22.6.-22.7. Neuss (Romaneum)

27.7.-3.9. Zerbst (Schloss)

7.9.-8.10. Berlin (Schloss Biesdorf)

Weitere Informationen unter www.denkmalschutz.de/ausstellung.

Eine Erfolgsgeschichte reiht sich in der Ausstellung an die nächste. Bilder, die verfallene Denkmäler zeigen, sucht man hier vergebens. Davon gibt es bei geschätzten einer Million Denkmälern in Deutschland allerdings immer noch mehr als genug. "Nach der Wende haben wir bis zu 90 Prozent unserer Mittel nach Ostdeutschland gegeben, weil dort der Verfall besonders groß war. Heute ist die Verteilung unserer Gelder nach Ost und West etwa Hälfte Hälfte", sagt Schirmer und Bolz ergänzt: "In Bayern besteht inzwischen ein großer Handlungsbedarf. In Dinkelsbühl fühlt man sich außerhalb der Altstadt wie im Osten nach der Wende."

Schirmer blickt derweil aufmerksam nach Thüringen. Dort hat die Landesregierung unter Ministerpräsident Bodo Ramelow von den Linken ein Enteignungsverfahren für das 1827 erbaute Schloss Reinhardsbrunn in Friedrichroda eingeleitet, das seit Jahrzehnten verfällt. Damit wird erstmals in Deutschland eine denkmalrechtliche Enteignung betrieben. "Das Schloss ist für den Besitzer ein Spekulationsobjekt. Wir schauen auf den Ausgang des Verfahrens mit positivem Interesse. Eine Enteignung wäre ein Schuss vor den Bug derjenigen, die ein Denkmal erwerben und verfallen lassen, weil sie an dem wertvollen Grundstück interessiert sind. Der klassische Eigentümer eines historischen Gebäudes muss sich keine Sorgen machen, denn er liebt sein Denkmal", sagt Schirmer.
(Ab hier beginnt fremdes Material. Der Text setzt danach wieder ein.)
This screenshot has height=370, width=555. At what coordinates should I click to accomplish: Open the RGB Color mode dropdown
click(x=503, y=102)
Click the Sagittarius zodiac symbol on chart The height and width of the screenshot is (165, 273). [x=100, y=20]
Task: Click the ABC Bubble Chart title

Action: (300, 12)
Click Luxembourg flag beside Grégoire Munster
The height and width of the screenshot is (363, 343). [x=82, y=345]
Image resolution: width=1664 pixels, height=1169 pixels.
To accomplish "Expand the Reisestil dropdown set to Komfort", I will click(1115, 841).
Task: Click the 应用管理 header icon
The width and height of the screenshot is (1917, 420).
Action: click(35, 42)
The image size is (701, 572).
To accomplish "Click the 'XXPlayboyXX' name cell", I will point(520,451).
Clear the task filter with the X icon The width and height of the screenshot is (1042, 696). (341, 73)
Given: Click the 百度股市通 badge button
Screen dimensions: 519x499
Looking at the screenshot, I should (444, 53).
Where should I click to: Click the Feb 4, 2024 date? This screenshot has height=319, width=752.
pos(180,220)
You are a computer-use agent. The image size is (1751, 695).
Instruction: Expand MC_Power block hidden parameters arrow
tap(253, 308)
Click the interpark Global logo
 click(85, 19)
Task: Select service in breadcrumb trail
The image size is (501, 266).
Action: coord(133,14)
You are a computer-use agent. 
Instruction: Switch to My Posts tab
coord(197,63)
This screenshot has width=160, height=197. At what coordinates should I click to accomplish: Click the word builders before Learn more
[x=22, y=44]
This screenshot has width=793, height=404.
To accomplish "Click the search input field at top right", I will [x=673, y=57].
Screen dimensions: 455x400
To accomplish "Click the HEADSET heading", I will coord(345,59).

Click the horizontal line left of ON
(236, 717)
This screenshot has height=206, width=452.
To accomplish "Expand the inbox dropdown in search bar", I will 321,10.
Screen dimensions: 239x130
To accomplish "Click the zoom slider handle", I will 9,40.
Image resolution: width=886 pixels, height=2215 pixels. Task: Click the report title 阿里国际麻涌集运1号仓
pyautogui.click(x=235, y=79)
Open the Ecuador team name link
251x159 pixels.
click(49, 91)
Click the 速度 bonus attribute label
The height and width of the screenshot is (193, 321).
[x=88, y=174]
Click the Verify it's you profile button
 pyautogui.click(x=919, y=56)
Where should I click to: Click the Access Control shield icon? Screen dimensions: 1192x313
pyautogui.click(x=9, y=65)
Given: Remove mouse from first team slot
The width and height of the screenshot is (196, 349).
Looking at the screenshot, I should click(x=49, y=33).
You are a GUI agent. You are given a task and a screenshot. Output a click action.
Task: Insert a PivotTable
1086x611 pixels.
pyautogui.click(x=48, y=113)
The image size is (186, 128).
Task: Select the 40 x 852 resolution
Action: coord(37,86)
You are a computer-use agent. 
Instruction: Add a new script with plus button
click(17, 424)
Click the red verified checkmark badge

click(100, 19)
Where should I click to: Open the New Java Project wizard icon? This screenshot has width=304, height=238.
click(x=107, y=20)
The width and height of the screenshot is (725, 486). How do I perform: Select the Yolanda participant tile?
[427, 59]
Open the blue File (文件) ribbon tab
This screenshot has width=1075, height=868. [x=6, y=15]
Sie lobt das von der Bundesregierung aufgelegte Förderprogramm für national bedeutende Denkmäler, für die der Bund im vergangenen Jahr sechs Millionen Euro zur Verfügung gestellt hat. Sie kritisiert die Mehrheit der Bundesländer, die die zu Denkmälern erklärten Nachkriegsbauten aus den Fünfziger- und Sechzigerjahren noch nicht in ihre Listen aufgenommen haben - ohne die Inventarisierung fließen keine Fördermittel. Und sie erinnert daran, dass sich die Auffassung ständig verändert, was überhaupt als Denkmal gilt: "In Hessen gab es früher Förderprogramme für das Abschlagen von Stuckfassaden, heute werden sie mit finanzieller Förderung wieder hergestellt." Für das Berliner Schloss oder andere Rekonstruktionen gibt die Stiftung übrigens kein Geld. Schirmer: "Wir fördern keine Neubauten. Der Eindruck der Reproduzierbarkeit zerstörter Bauten mindert den Wert der Originale. Das freut uns nicht."